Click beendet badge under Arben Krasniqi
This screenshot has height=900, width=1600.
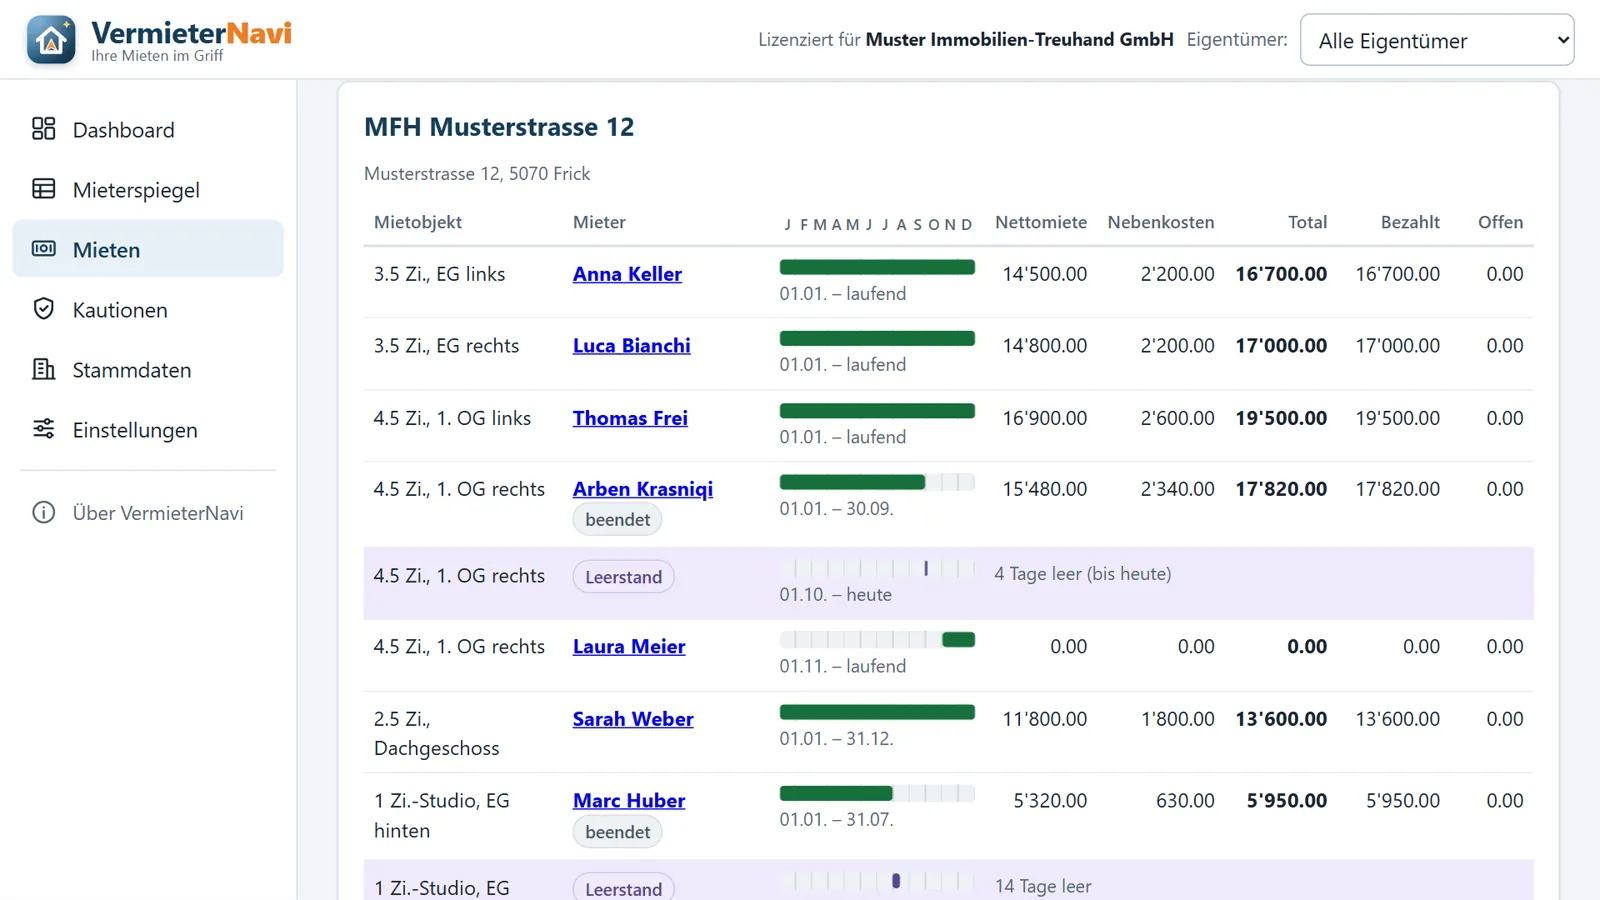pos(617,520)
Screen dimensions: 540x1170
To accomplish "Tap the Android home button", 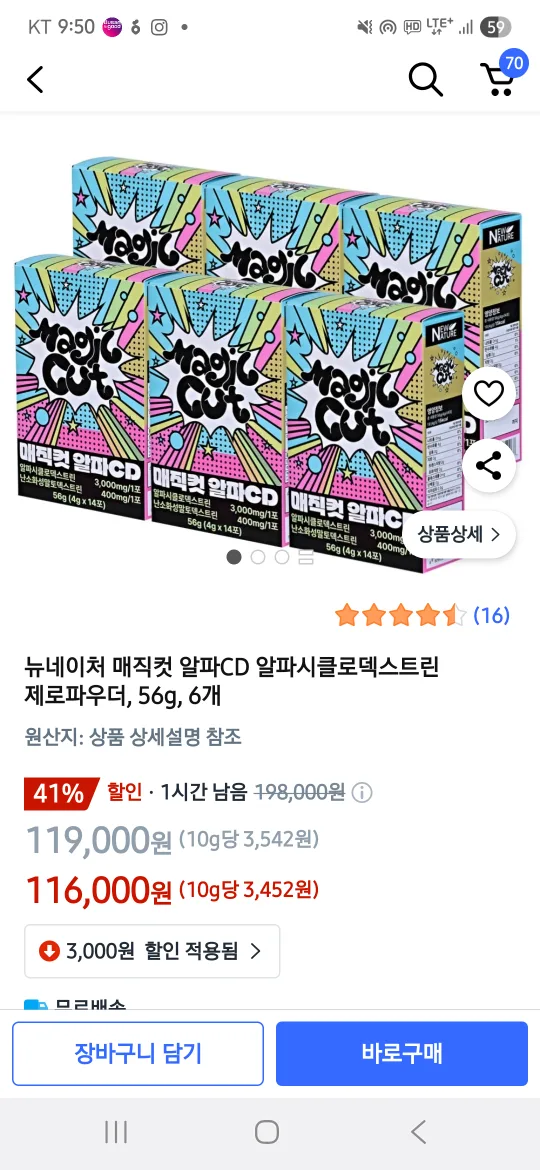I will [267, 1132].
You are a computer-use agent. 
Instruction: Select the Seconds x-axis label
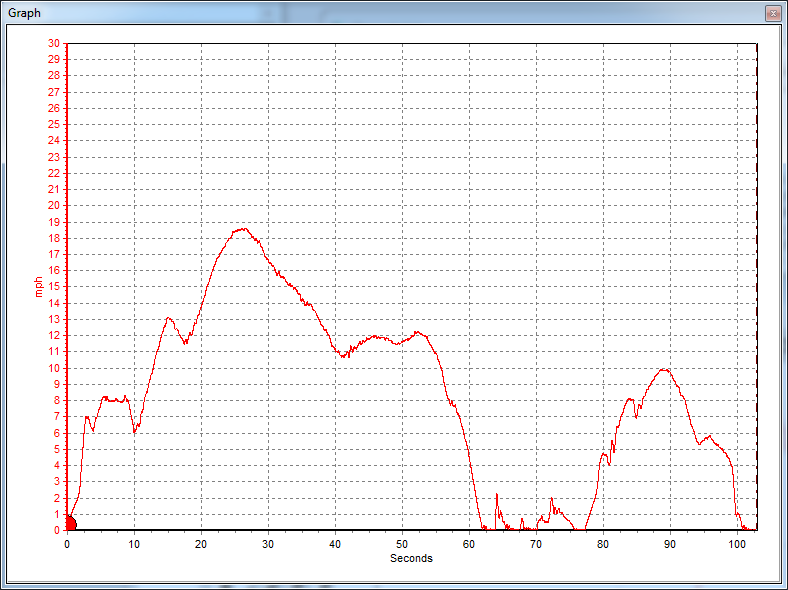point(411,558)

# EXERCISE DESCRIPTION
Nothing but the lines from the one holding "You are a computer-use agent." to the end of the entries above should be echoed, exactly and with both ends included; omit the pictures.

# RESULT
You are a computer-use agent. 
Instruction: Select the Seconds x-axis label
point(411,558)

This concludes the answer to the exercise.